>> START Information given
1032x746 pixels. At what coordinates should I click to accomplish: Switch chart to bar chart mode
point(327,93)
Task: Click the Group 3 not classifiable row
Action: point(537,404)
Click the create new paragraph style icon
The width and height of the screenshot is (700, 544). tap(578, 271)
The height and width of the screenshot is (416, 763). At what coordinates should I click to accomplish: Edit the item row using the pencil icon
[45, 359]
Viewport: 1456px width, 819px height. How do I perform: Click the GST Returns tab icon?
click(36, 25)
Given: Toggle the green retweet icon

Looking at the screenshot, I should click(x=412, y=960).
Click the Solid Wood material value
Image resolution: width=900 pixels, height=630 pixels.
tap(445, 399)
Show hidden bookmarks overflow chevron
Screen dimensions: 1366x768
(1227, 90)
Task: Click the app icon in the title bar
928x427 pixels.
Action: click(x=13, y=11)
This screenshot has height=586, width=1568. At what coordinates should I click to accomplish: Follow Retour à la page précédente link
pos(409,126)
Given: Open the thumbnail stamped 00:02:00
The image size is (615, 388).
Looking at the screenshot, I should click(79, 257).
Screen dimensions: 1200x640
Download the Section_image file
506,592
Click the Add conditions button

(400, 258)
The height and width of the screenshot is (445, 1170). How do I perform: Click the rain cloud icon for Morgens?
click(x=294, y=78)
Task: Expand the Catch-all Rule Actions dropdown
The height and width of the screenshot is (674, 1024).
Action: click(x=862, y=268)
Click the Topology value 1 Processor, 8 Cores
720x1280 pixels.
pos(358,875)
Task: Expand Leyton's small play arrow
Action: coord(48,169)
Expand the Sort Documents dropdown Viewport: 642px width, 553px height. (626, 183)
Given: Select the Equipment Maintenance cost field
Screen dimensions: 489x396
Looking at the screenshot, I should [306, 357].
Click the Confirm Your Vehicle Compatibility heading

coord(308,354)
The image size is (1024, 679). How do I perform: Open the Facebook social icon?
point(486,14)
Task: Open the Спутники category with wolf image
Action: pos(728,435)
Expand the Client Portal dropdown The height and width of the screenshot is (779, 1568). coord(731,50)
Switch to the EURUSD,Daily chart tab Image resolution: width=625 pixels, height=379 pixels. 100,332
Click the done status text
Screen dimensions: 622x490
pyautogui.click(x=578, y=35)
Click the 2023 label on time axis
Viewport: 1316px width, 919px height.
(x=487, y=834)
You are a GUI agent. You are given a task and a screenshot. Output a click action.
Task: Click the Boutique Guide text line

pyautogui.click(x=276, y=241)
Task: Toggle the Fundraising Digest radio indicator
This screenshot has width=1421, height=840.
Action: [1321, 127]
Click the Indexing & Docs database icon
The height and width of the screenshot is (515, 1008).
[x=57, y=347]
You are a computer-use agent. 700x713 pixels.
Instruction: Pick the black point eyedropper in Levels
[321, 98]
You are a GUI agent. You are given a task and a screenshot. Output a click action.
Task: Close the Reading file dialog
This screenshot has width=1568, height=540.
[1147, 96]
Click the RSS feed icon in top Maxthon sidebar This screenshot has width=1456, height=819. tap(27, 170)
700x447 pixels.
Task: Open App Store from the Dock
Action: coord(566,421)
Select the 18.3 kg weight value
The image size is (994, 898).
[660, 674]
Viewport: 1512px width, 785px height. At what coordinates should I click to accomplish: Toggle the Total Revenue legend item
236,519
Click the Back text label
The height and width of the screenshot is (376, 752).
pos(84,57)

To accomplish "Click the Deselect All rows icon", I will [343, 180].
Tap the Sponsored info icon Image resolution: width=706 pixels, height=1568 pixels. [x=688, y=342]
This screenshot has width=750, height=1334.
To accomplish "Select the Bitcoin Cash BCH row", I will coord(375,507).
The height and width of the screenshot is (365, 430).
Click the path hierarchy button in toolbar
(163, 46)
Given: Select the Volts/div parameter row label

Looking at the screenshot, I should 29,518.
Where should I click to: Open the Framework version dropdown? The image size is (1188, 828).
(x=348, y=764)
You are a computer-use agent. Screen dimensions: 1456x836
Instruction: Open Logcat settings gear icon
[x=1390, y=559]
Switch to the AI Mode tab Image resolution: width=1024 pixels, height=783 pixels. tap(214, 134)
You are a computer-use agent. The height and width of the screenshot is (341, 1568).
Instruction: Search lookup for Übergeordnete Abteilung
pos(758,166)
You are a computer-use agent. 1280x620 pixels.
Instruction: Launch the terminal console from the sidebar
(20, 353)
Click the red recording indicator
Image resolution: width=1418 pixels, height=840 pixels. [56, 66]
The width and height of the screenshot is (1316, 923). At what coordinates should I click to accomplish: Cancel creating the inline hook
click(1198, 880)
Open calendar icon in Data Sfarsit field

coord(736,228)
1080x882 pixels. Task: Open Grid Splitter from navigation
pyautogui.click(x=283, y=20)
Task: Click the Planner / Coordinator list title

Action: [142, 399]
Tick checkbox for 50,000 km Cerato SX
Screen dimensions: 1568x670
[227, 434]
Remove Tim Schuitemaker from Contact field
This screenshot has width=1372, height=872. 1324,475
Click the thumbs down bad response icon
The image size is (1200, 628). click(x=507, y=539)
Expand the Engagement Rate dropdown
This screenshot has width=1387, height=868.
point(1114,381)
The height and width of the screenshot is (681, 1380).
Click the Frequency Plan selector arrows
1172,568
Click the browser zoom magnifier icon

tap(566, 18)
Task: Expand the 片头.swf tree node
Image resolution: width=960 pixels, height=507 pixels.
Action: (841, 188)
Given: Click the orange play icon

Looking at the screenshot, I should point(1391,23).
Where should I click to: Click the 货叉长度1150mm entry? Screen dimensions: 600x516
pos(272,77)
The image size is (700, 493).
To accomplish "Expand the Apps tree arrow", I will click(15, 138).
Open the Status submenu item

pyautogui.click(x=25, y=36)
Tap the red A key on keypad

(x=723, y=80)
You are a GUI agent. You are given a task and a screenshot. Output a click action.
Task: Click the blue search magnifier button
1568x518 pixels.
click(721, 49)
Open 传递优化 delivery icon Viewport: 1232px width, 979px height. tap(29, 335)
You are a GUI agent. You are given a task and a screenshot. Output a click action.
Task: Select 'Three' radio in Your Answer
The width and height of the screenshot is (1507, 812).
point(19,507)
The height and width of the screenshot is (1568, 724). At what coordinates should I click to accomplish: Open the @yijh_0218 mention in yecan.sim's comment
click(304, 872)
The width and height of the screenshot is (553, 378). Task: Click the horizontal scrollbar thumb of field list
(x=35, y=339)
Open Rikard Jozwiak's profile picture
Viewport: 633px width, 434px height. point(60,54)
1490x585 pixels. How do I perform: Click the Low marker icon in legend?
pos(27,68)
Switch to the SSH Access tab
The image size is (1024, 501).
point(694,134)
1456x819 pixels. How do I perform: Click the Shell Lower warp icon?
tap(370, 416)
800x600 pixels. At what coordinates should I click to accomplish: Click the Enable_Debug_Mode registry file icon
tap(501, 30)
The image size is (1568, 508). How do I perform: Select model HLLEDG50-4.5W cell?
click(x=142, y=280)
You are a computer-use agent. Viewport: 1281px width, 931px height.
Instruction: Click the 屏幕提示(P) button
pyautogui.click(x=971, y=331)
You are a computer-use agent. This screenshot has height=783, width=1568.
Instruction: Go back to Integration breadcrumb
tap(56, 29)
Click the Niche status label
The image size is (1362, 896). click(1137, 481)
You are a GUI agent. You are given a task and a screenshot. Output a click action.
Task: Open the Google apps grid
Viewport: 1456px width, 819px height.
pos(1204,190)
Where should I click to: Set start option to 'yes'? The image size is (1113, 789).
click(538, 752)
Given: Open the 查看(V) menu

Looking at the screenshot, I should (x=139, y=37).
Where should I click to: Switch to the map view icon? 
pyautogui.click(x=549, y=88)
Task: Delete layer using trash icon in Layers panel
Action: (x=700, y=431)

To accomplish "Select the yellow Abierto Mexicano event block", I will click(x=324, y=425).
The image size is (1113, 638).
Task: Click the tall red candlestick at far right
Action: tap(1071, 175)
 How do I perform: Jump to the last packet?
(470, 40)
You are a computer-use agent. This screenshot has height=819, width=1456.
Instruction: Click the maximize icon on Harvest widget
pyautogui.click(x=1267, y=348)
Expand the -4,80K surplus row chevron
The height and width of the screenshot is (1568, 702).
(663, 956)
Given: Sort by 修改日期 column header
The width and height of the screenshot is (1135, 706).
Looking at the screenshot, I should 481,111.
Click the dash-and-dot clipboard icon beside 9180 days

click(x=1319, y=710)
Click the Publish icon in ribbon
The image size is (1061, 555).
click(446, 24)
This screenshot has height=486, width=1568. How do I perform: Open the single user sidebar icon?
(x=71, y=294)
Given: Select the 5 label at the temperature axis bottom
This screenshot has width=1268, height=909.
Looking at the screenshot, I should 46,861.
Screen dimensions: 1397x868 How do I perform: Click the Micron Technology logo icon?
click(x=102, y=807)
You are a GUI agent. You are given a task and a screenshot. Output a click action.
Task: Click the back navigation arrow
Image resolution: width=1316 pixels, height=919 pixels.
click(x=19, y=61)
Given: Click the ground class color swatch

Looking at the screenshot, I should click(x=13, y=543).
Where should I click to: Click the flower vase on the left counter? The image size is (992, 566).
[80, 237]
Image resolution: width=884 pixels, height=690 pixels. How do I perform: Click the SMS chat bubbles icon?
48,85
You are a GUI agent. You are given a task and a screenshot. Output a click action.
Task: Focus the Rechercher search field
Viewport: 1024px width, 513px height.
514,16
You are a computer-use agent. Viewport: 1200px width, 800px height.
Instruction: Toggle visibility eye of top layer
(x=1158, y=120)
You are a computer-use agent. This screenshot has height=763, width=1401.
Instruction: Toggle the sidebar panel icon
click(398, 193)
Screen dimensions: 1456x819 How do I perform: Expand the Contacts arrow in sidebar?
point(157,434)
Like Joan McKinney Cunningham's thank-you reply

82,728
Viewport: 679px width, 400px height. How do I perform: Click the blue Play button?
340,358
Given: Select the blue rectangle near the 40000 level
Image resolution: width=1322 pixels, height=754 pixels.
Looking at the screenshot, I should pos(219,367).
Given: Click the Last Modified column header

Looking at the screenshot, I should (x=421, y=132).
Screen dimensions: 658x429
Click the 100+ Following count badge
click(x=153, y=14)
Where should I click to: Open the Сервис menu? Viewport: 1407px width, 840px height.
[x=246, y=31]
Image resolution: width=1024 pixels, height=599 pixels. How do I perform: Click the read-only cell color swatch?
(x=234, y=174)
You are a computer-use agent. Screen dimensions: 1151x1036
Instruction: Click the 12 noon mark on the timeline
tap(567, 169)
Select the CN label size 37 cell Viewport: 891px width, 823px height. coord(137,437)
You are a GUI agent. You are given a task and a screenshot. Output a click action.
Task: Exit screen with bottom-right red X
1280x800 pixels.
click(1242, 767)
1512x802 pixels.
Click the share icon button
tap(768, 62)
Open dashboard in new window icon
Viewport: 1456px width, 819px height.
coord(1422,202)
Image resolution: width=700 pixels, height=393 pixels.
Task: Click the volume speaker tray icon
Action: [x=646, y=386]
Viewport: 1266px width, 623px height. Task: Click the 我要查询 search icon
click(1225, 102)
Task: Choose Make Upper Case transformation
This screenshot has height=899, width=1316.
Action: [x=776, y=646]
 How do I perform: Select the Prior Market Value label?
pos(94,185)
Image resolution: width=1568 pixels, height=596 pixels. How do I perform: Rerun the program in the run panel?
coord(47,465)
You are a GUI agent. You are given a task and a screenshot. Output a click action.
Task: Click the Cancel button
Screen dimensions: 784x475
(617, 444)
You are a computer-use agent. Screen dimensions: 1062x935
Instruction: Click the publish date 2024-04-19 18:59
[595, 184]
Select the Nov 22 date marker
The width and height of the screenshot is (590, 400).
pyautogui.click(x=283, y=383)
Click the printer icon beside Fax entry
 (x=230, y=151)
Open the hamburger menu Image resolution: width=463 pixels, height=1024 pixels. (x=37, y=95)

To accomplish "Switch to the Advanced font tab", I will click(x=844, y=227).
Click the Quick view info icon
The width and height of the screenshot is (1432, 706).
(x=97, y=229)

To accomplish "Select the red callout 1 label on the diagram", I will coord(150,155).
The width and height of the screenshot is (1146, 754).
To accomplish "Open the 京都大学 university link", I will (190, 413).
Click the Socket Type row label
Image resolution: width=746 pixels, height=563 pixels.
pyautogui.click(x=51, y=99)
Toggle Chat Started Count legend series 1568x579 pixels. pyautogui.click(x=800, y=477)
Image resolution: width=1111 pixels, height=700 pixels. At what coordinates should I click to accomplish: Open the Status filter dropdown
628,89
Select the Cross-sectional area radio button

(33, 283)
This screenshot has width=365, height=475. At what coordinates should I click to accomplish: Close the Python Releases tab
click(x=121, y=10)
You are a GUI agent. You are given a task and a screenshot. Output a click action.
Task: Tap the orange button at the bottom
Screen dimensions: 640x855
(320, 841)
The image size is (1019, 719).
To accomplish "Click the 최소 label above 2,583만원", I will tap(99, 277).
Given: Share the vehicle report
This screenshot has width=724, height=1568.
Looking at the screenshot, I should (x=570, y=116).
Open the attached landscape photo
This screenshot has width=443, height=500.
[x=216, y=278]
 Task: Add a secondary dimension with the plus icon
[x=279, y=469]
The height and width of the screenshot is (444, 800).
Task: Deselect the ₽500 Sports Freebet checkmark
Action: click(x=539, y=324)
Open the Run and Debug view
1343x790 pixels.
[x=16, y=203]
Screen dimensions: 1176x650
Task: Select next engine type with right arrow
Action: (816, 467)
>> END Information given
:: Stated goal ::
Rewrite everything from the line containing "The height and width of the screenshot is (365, 430)." down to the line containing "Switch to the AI", changing "dropdown" to "drop-down list" and leaving the rest as it is.

:: Completed task ::
The height and width of the screenshot is (365, 430).
Click the path hierarchy button in toolbar
(163, 46)
Given: Select the Volts/div parameter row label

Looking at the screenshot, I should 29,518.
Where should I click to: Open the Framework version drop-down list? The image size is (1188, 828).
(x=348, y=764)
You are a computer-use agent. Screen dimensions: 1456x836
Instruction: Open Logcat settings gear icon
[x=1390, y=559]
Switch to the AI Mode tab Image resolution: width=1024 pixels, height=783 pixels. tap(214, 134)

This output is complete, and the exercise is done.